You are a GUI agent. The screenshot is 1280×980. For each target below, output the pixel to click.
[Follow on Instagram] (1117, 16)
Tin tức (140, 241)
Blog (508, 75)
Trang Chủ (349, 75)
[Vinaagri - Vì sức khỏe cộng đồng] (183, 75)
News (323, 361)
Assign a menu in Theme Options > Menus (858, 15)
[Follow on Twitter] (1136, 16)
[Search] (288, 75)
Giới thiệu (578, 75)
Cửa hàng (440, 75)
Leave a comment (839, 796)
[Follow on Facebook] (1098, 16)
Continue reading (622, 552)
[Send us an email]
--*--
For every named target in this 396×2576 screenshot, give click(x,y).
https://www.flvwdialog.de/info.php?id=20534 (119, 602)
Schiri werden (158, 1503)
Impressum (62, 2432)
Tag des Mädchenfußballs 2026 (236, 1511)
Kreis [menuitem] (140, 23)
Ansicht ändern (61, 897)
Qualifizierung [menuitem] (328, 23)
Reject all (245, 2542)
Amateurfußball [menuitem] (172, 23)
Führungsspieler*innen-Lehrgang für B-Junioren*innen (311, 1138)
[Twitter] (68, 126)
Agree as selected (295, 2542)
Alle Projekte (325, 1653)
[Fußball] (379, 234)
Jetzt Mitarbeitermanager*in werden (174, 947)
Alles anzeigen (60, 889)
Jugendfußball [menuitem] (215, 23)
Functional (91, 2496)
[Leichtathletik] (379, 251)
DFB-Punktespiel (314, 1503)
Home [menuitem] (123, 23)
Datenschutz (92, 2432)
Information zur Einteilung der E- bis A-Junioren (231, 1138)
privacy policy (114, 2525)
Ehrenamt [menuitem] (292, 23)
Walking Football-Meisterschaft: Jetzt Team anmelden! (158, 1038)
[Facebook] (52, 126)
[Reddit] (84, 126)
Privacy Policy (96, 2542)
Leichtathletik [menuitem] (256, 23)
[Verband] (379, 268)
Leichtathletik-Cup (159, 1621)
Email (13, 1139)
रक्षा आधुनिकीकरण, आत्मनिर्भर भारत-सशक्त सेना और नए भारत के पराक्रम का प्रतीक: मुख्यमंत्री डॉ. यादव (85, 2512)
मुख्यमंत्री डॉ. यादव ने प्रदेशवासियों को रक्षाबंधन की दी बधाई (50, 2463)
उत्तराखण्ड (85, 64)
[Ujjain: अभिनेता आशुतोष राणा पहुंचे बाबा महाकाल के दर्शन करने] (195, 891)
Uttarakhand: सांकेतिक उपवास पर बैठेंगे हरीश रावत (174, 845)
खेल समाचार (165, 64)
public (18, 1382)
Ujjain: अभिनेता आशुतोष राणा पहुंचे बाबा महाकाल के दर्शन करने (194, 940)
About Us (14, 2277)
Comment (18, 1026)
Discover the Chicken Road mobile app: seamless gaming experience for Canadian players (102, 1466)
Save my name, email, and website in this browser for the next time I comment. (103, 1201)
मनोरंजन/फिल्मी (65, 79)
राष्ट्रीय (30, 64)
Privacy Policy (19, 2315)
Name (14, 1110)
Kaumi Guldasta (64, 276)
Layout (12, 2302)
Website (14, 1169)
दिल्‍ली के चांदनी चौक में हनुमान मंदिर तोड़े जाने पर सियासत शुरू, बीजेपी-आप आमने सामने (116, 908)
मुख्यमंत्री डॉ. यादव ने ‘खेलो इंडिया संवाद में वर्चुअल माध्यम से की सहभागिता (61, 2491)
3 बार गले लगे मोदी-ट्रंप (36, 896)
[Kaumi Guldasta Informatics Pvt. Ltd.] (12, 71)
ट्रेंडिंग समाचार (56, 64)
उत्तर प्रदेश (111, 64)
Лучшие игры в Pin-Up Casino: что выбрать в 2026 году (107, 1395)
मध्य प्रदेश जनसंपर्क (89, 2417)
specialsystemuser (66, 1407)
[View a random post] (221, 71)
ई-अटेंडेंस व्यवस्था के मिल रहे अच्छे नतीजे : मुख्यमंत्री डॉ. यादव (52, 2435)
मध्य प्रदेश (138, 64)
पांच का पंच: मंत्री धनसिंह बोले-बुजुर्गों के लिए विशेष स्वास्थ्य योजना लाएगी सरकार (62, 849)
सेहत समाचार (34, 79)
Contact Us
--*--
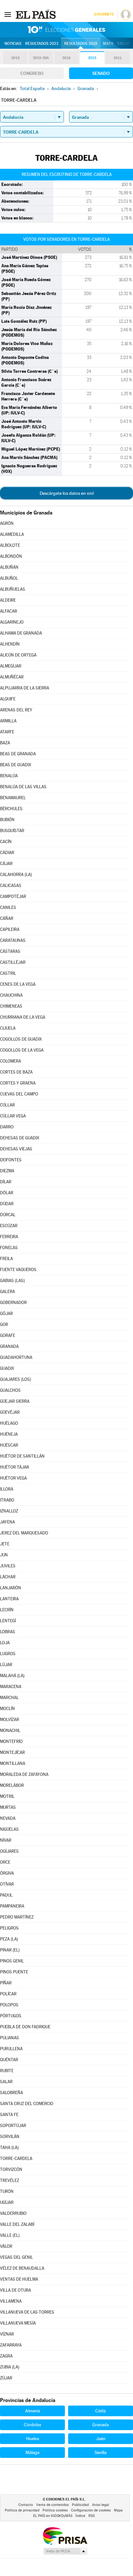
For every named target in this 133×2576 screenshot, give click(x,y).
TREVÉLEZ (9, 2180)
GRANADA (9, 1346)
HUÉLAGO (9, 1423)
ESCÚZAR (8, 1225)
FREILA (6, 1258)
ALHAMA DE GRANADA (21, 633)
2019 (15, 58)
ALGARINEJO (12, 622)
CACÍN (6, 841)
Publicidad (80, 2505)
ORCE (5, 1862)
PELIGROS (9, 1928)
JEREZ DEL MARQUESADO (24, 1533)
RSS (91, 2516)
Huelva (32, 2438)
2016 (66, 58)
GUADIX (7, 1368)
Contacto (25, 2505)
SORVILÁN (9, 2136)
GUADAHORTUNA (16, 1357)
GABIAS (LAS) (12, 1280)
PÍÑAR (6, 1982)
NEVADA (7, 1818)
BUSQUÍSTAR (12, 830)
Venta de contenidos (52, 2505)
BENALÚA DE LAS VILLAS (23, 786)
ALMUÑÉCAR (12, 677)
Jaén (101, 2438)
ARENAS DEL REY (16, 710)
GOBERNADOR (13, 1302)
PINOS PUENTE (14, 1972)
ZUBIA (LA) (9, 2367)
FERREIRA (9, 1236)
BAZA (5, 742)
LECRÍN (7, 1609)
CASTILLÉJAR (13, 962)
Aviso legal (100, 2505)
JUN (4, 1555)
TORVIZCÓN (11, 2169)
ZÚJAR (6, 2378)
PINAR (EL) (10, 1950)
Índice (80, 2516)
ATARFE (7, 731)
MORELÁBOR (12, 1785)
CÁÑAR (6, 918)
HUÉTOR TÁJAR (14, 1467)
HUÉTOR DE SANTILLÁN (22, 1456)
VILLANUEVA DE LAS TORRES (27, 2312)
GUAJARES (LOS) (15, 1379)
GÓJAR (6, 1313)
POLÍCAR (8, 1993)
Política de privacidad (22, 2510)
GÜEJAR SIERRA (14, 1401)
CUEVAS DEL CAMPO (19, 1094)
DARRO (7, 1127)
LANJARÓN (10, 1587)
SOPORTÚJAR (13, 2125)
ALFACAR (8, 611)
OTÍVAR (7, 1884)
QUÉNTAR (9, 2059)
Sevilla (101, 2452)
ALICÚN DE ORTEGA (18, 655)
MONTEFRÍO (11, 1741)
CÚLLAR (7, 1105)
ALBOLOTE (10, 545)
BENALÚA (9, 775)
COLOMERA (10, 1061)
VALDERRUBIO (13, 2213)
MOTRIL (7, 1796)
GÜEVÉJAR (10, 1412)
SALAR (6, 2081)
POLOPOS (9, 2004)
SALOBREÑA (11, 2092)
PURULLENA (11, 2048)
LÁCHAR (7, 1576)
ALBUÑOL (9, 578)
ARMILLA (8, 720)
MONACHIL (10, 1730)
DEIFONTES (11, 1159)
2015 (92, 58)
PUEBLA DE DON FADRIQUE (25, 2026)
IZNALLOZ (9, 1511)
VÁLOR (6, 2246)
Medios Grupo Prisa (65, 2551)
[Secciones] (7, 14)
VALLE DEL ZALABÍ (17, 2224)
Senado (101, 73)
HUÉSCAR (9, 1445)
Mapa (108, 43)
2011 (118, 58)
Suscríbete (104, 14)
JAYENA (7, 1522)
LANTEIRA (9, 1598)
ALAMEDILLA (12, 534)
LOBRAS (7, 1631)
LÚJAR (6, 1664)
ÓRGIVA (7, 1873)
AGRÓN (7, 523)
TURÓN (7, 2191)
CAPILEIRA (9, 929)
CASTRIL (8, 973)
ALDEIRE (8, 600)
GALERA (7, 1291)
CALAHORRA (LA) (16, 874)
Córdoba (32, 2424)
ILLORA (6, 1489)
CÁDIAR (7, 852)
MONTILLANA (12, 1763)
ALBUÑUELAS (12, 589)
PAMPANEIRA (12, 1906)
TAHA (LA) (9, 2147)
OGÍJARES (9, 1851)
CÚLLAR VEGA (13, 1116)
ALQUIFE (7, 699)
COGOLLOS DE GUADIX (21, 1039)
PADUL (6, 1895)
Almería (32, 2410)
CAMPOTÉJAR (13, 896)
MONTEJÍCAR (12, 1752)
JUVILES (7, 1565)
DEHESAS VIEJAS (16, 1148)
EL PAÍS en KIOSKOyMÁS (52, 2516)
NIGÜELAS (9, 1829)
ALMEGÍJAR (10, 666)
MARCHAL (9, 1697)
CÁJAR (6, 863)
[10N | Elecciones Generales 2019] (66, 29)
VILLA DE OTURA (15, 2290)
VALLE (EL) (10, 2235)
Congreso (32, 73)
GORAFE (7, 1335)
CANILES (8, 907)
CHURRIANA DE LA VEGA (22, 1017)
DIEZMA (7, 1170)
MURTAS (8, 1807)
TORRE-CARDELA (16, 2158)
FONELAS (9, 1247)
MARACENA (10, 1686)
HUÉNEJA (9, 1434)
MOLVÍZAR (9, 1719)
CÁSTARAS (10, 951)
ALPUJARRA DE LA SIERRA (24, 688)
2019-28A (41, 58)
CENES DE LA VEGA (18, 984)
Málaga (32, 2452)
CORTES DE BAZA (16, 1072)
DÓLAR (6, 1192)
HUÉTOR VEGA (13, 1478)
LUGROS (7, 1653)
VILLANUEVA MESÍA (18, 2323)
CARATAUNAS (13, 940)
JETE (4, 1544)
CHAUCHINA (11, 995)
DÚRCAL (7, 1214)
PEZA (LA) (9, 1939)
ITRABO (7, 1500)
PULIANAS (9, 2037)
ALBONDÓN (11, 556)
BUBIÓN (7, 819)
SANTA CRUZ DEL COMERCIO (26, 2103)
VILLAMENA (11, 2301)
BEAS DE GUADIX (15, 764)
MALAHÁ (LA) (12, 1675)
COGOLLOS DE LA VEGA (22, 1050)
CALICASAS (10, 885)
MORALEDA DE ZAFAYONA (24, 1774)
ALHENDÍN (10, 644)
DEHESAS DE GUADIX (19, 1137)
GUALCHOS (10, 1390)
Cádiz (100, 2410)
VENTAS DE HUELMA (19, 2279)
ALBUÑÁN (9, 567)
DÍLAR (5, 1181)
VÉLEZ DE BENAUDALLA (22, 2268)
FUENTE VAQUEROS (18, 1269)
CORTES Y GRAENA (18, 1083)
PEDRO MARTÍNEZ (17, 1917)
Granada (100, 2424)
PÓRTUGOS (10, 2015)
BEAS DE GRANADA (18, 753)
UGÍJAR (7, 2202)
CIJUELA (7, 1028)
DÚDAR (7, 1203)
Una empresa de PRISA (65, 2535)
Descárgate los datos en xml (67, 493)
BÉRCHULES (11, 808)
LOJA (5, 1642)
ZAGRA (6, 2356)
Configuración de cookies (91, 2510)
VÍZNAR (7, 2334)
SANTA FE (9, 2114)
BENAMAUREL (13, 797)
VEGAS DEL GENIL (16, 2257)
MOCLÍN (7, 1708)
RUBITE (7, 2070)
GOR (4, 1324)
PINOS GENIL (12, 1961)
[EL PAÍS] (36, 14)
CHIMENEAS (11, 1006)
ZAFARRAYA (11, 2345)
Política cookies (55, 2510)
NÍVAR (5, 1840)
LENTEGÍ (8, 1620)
--*--
Task prompt:
Take the records above and return, word for word, only the lines that fall from the line with "CÁSTARAS (10, 951)" to the line with "COGOLLOS DE LA VEGA (22, 1050)", both of them included.

Problem solution:
CÁSTARAS (10, 951)
ALPUJARRA DE LA SIERRA (24, 688)
2019-28A (41, 58)
CENES DE LA VEGA (18, 984)
Málaga (32, 2452)
CORTES DE BAZA (16, 1072)
DÓLAR (6, 1192)
HUÉTOR VEGA (13, 1478)
LUGROS (7, 1653)
VILLANUEVA MESÍA (18, 2323)
CARATAUNAS (13, 940)
JETE (4, 1544)
CHAUCHINA (11, 995)
DÚRCAL (7, 1214)
PEZA (LA) (9, 1939)
ITRABO (7, 1500)
PULIANAS (9, 2037)
ALBONDÓN (11, 556)
BUBIÓN (7, 819)
SANTA CRUZ DEL COMERCIO (26, 2103)
VILLAMENA (11, 2301)
BEAS DE GUADIX (15, 764)
MALAHÁ (LA) (12, 1675)
COGOLLOS DE LA VEGA (22, 1050)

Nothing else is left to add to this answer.